やるのはいいが、集中力を欠けば失敗に結びつく。思いつきではなく、充分に考えてから動く・・という所作も集中力といえる。あ~して、こうして…と複雑ではなく単純に組み立て、動いた瞬間からその組み立てで動けば、大よそのことは上手(うま)くいく。落ちついて物事に処(しょ)す・・あるいは、ゆっくりと書く、キーを叩(たた)く・・などといった所作も、この集中力に属する。手抜かり、書き損じ、入力ミスなどが生じないからだ。
平山は、ある寺で写経をしていた。生れもって粗忽(そこつ)者の平山は、周囲の人々に比べると格段、書き量が少なかった。

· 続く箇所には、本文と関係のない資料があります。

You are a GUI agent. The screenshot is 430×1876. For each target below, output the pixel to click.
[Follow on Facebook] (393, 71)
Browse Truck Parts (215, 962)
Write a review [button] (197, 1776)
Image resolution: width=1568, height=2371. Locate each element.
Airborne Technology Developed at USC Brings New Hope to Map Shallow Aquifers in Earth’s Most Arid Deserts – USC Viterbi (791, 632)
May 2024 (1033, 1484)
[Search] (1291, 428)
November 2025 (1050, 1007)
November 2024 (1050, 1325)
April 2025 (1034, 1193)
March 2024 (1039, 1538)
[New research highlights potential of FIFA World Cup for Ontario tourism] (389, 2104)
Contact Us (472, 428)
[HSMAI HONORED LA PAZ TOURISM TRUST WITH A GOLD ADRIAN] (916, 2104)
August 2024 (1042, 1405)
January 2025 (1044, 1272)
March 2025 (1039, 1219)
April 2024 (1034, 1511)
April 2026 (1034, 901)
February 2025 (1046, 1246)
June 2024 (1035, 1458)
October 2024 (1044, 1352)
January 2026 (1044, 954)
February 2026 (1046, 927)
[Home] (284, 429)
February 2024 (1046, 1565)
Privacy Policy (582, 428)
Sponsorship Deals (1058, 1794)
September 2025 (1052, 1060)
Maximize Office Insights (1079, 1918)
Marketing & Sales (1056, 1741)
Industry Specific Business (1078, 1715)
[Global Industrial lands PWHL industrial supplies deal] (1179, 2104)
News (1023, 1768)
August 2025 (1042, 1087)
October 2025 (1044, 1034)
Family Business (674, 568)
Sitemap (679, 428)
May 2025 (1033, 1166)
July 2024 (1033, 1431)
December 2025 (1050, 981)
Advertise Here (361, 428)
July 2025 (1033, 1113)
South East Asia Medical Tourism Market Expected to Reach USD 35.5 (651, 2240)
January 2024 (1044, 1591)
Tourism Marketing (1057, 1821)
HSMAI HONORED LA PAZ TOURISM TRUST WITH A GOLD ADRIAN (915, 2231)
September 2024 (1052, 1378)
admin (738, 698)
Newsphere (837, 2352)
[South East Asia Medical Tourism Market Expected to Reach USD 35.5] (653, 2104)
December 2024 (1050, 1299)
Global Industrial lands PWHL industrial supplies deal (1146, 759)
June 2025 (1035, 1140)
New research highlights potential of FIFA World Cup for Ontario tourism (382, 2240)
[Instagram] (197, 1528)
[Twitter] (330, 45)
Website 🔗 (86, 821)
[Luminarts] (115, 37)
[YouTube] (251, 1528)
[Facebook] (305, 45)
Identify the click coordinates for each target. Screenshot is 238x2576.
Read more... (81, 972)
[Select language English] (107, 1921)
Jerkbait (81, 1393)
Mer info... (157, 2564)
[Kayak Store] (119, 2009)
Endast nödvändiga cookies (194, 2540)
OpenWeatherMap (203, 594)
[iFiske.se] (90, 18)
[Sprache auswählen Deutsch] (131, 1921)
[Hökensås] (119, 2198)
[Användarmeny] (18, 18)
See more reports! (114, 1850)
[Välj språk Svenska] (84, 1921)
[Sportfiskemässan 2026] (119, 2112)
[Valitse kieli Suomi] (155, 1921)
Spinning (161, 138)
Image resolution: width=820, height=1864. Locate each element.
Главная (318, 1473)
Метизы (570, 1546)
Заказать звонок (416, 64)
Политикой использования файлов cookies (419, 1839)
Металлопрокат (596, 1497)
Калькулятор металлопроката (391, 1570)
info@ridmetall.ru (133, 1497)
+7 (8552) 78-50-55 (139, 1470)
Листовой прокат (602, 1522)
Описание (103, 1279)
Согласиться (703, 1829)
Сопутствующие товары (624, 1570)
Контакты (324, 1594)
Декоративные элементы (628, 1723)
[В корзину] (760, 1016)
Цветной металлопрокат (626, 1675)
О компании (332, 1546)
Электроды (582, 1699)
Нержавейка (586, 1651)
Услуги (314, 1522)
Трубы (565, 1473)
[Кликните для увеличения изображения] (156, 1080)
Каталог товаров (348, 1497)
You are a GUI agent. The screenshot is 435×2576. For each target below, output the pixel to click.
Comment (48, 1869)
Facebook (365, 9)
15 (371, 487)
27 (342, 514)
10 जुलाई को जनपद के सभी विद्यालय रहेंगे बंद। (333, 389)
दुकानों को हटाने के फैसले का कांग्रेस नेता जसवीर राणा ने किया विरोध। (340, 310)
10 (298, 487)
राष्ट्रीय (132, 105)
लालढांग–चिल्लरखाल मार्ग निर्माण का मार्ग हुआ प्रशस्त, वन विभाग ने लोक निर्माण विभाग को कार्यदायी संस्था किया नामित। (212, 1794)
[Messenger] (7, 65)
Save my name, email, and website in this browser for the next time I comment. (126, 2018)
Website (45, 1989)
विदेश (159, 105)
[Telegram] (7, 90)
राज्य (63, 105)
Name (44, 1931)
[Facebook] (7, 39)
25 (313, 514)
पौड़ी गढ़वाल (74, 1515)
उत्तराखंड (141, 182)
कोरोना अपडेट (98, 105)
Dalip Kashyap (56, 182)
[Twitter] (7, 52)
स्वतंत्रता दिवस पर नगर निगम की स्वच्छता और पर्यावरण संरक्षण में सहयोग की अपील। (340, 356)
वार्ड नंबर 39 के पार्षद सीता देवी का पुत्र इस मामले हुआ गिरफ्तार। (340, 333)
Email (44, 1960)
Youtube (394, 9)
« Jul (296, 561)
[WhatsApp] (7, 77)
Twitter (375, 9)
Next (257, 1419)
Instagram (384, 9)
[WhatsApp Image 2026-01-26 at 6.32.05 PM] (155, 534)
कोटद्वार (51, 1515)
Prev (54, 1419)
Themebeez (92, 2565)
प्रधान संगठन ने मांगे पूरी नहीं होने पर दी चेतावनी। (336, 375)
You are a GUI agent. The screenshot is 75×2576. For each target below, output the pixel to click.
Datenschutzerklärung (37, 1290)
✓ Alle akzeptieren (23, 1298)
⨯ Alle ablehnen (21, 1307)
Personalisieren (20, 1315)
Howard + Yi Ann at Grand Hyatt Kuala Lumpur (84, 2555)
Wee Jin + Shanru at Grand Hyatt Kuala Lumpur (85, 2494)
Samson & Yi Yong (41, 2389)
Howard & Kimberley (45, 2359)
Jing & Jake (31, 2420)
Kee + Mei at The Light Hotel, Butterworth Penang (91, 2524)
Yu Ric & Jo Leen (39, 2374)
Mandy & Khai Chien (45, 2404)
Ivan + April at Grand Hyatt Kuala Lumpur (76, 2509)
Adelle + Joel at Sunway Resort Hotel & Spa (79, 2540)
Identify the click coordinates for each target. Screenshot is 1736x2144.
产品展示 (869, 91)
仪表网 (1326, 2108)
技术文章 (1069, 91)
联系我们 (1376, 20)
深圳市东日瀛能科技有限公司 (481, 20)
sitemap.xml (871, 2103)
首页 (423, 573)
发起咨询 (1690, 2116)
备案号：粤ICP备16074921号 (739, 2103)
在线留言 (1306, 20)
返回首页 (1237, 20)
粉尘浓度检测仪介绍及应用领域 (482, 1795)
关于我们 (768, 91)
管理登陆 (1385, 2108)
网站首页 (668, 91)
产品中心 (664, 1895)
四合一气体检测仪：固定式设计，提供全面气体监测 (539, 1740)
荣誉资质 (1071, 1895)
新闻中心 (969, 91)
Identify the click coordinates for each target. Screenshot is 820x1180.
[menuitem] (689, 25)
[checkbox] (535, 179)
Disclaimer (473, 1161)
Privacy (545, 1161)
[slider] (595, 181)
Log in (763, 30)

「ほう…! 慎重(しんちょう)に書かれて…悟りの境地(きょうち)ですなっ、ほっほっほっほっ…」
この寺の貫主で大僧正の蓮寂が平山の左後方から覗(のぞ)き込んで言った。大僧正だけに蓮寂は達観していて、平山がゆっくり書く所作を[悟り]と観たのである。平山としては間違えないよう必死に筆を運んでいるだけなのだ。悟りも、へったくれも無かった。それでも、そう言われれば嬉(うれ)しいのが人である。
「はあ。まあ…」
平山は、ニタリとして蓮寂を振り返って見上げた。この所作が、いけなかった。振り返った途端、平山が持つ筆の先は紙の上を黒く擦(こす)っていた。集中力を欠いたのである。
「ああっ!」
蓮寂は平山の失態を見て見ぬ振りで歩を進めた。顔はニタリと笑っていた。蓮寂も僧侶としての集中力を欠いていた。